The Penn Women’s Center occupies three-quarters of a three-story house tucked off Locust Walk, with a front garden dotted with clumps of hellebores and daffodils during the spring. It has a full kitchen, a barbeque in back, and rooms that can be reserved by anyone on campus, with first preference going to student groups.
Founded in 1973, the Center works with students, staff, and faculty to promote gender justice and support personal and professional development. It’s a place where advocacy, equality, and wellness come together, says Elisa Foster, the director. It is a warm and caring house, filled with warm and caring people with interests ranging from sustainability to anti-violence to sex positivity, she says.
Although recently appointed director, Foster has worked for the Center for more than six years and has almost 20 years of experience working at the intersection of racial justice and gender equity. This was the first job that felt like home, she says. When her young son visits, he calls it “the work house.”

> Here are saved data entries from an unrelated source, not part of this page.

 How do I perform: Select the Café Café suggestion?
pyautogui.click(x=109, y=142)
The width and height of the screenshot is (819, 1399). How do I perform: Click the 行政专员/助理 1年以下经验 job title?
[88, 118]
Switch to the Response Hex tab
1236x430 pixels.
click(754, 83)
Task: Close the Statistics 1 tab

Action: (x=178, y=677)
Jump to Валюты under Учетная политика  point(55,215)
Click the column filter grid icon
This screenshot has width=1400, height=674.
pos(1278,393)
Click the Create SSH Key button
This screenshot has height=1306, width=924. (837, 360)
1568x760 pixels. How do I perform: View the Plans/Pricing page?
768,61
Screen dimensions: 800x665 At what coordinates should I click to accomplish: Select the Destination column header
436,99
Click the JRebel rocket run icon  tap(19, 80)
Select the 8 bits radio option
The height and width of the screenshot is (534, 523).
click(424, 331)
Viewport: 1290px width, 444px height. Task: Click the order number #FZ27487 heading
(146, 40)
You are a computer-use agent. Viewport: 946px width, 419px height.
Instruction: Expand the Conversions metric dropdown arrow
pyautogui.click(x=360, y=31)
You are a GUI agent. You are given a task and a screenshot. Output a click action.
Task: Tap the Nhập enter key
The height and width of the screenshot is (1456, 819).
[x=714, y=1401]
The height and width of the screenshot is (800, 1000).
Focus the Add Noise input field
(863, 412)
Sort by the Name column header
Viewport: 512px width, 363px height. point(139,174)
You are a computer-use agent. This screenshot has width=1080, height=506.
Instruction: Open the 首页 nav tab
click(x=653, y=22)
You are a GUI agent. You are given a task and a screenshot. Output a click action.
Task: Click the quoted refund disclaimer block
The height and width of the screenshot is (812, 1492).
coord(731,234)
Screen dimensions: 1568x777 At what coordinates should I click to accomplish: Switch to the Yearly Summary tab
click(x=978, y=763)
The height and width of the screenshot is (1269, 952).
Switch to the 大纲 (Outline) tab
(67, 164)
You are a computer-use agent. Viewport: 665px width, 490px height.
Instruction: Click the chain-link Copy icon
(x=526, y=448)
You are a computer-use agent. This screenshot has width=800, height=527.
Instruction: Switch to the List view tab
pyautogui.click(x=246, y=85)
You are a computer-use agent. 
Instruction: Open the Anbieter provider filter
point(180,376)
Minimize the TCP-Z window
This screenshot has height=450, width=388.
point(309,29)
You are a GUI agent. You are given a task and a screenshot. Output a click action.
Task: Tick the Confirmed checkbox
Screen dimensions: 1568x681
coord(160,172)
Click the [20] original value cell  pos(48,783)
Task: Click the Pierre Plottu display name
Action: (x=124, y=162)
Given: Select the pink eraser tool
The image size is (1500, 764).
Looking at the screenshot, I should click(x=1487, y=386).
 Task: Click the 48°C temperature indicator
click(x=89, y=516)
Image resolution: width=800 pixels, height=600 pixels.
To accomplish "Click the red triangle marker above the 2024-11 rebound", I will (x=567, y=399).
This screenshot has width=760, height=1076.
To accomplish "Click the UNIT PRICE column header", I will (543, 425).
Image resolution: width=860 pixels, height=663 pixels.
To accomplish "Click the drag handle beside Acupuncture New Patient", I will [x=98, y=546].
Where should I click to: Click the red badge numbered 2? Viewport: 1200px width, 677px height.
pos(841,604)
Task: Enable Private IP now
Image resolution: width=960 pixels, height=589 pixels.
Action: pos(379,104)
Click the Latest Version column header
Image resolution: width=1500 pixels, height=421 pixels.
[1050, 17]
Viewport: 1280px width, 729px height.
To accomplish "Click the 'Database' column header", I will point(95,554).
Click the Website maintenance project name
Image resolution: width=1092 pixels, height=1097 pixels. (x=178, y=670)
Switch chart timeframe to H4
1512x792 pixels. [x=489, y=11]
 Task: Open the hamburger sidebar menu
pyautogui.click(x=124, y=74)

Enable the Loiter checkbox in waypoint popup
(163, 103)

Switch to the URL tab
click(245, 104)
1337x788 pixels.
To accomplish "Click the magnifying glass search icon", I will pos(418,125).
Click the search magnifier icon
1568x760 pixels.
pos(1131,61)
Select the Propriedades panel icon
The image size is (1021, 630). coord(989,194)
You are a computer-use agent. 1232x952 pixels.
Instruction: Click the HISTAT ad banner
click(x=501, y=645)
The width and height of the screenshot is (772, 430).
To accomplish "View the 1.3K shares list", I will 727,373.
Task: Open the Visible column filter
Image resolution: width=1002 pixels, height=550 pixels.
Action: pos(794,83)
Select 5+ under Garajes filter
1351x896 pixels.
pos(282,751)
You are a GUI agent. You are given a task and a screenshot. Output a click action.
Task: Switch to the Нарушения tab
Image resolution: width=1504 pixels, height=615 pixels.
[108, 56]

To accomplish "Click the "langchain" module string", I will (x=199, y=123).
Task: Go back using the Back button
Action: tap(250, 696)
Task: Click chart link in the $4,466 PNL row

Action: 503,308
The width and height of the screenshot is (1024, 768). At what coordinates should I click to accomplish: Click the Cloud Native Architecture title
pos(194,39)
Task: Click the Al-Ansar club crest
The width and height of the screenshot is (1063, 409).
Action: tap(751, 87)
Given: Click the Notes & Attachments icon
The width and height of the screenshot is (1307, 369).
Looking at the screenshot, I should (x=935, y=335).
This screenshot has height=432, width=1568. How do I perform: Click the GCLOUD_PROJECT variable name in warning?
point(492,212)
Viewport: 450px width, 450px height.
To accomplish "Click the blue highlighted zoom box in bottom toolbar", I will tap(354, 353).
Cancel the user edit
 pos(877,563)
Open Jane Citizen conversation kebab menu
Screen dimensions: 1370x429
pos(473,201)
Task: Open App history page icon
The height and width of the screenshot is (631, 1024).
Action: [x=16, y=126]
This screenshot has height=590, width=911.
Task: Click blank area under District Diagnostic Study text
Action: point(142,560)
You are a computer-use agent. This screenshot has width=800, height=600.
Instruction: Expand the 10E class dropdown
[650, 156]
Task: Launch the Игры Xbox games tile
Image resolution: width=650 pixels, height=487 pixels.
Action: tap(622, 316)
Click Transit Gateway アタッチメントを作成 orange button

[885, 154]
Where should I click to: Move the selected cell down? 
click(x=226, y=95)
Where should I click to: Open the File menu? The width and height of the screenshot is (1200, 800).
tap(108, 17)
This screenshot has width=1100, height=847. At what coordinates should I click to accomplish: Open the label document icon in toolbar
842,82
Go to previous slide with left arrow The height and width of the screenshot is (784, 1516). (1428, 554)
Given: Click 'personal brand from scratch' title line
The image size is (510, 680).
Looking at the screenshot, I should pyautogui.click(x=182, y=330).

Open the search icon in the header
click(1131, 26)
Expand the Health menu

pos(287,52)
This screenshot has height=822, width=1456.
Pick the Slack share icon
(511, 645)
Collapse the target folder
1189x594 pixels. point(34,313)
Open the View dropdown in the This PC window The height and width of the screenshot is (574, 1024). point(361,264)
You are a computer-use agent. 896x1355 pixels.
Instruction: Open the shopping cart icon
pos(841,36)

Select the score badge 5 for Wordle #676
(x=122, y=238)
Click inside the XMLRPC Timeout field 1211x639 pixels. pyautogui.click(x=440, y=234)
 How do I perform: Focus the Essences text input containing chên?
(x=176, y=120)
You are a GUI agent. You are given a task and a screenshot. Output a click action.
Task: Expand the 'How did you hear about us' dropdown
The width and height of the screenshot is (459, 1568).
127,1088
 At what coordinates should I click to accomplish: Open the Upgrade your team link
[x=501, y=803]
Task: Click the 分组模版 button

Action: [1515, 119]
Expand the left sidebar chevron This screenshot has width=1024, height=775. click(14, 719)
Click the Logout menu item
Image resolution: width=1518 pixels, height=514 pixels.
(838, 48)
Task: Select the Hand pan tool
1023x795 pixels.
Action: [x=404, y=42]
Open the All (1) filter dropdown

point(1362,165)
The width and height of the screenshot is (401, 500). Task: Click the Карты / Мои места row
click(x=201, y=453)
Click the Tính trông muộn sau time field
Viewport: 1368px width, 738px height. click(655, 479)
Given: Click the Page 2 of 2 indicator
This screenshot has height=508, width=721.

“A lot of the things that I’m passionate about are part of the reason why I do this work. I’m a mom. I have a 5-year-old. I have one coming in a few weeks,” Foster says. “When I started working here at the Women’s Center, I was the main person downstairs using our lactation room. So, I got a first-hand experience of what it means to support parents on our campus. And I think that made me an even better advocate for a lot of the folks that we work with and a lot of the people that come to the Center needing support, who are caretakers or who are nursing or are new parents,” she says.
Foster is also a breast cancer survivor. “That’s how I spent COVID, in chemo.” Going through that experience made her even more passionate about reproductive justice and health care for women, she says.
“When we talk about wellness and balancing our lives and academics and jobs, these are all things that I’ve always felt really passionately about because they’ve always been things I’ve had to balance,” Foster says.
“I think Elisa is one of the primary reasons why the Women’s Center has such a welcoming environment,” says Hannah Goldberg, a musicology and English major from Kansas City, Kansas. Goldberg, who graduated in December, works full-time for the Center supporting student initiatives and heading its wellness and sustainability programs.
Goldberg describes Foster as a compassionate leader and exceptionally approachable. “Everyone at Penn is running around,” Goldberg says, “but she’s so present with everyone she meets.”
For three hours on a sunny March afternoon, the Penn Women’s Center ebbs and flows with students looking for a place to study, a group of women discussing Gender Equity Week with flyers and stickers and an Instagram rollout strategy, and some 15 high school students here for a reading group. There are snacks. There are gel rollerball pens. There is loose-leaf tea. But as warm and nurturing as the Center is, it’s also a serious place to discuss serious issues.
The upstairs hall of the Center serves as an ad hoc museum, with flyers and posters from almost 50 years of history. Founded in 1973 as an anti-violence initiative, violence prevention is still a big piece of the Center’s work.
“We’re a confidential resource,” Foster says. That means that students, staff, or faculty can come to the Women’s Center, talk about what’s bothering them, and get some help. “We do what we call crisis options counseling, which means they come in with whatever their concern is—and that can range from sexual violence to discrimination in the classroom to a conflict they have with their roommate—and we give them we give them all the options and resources that they have here on campus and off campus,” she says.
The center works closely with Penn Violence Prevention and also hosts a pre-orientation program with Penn Association for Gender Equity. This allows people to come in and learn about violence prevention in a small, safe setting, which can later be shared peer to peer, Foster says.
Women’s Center staff also serve as mentors, advising student organizations, as well as helping them logistically and financially, says Hitomi Yoshida, the Center’s coordinator. “We encourage students to voice their ideas, so they have more opportunity to practice their activism and engagement on campus.”
This often means collaborating with the cultural resource centers or with community groups on projects that might advocate against anti-Black violence or facilitate access to menstrual care. The staff supports the issues the students take on and the nature of this work evolves as the national landscape evolves, Foster says.
Although Foster is the director, she says she leads without pushing. She creates space for everyone to talk and later comes in with suggestions or encouragement. “That collective framework has been built into the Center,” Foster says. “Historically, we’ve always felt that everyone’s voice was really important.”
As it moves toward its 50th anniversary this fall, the Center has become even more gender inclusive. “The name is Women’s Center, but all are welcome,” Yoshida says. “We are a welcoming space to build community around gender justice.”
People of all genders have played a role in anti-violence initiatives like Take Back the Night, Foster says. In partnership with Penn Violence Prevention, the Center advises and mentors the student organization Abuse & Sexual Assault Prevention, which plans and sponsors the annual Take Back the Night rally.
It is an event where the campus comes together to protest sexual violence and rally to support survivors, which is reflective of the foundation of the Penn Women’s Center, Foster says. “Fifty years after the Women’s Center was created, we’ve made tremendous strides in offering resources to protect our community, but we still have a long way to go to eradicate interpersonal violence and establish and gender equity. This continues to be at the core of our work.”